A prominent imprisoned Bahraini opposition figure has lost 10 kg during the first three weeks of a hunger strike, a family member said on Friday, as rights groups called for his release and the return of a confiscated manuscript he had written.
Abduljalil al-Singace was sentenced to life imprisonment in 2011 alongside a number of other Shi’ite Muslim activists and opposition leaders for their roles in an uprising in the Gulf island state.
Singace, who also staged a 10-month hunger strike in 2015-2016, has refused food since July 8, demanding better treatment and the release of 12 confiscated notebooks, which his family says hold the manuscript of a book on Arabic dialects.

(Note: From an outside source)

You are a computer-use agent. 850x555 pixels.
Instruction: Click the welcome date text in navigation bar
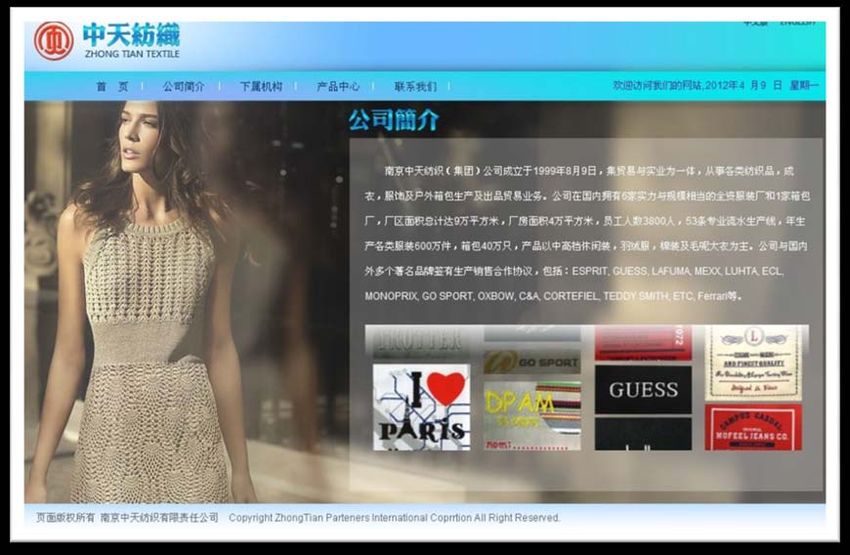714,86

“He resorted to a hunger strike as the last means to end the degrading treatment,” the family member said, adding the 59-year old’s voice had weakened and relatives were concerned about his mental health.
Bahrain’s government, in response to a request for comment, said Singace’s documents had been “confiscated during an attempt to smuggle them from prison in breach of the established procedures and rules”.

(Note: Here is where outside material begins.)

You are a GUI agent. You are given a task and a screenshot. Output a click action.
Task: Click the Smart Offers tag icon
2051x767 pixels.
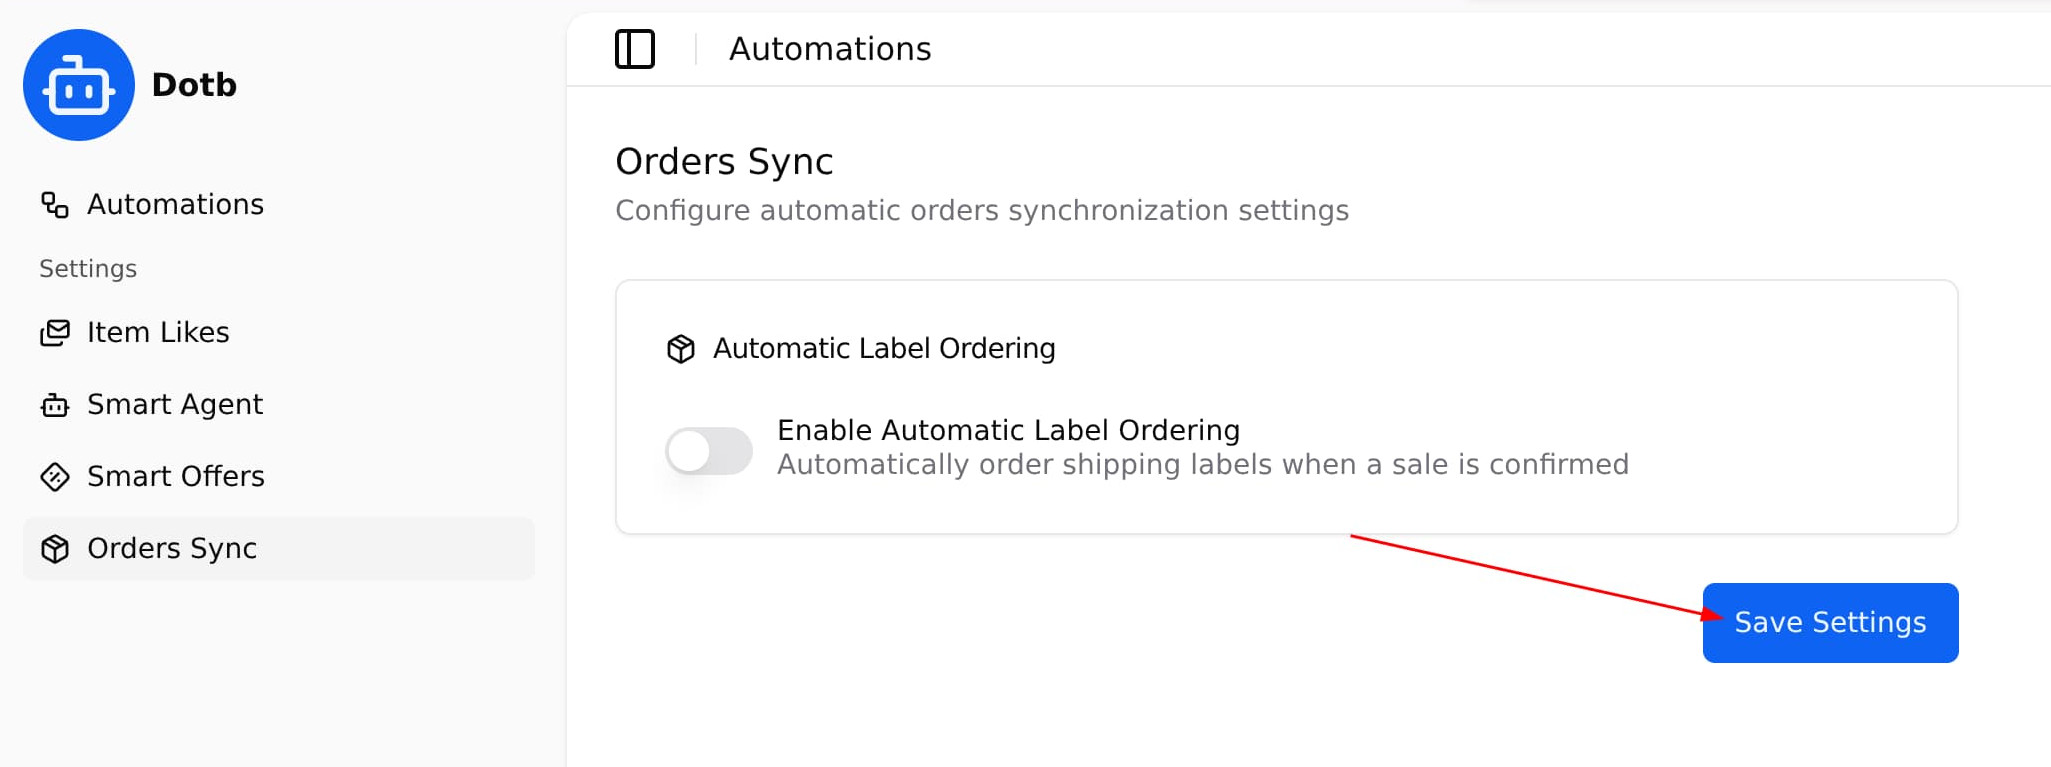(55, 477)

Singace was being seen daily by doctors and given nutrients with consent, it said, adding that the authorities had advised him to end the hunger strike and await a legal process regarding the manuscript. It said detainees receive healthcare equivalent to that provided by the public health system outside prison, and there was a “zero-tolerance policy” towards mistreatment.
The United Nations Special Rapporteur, Amnesty International and Human Rights watch among others have called for Singace’s release.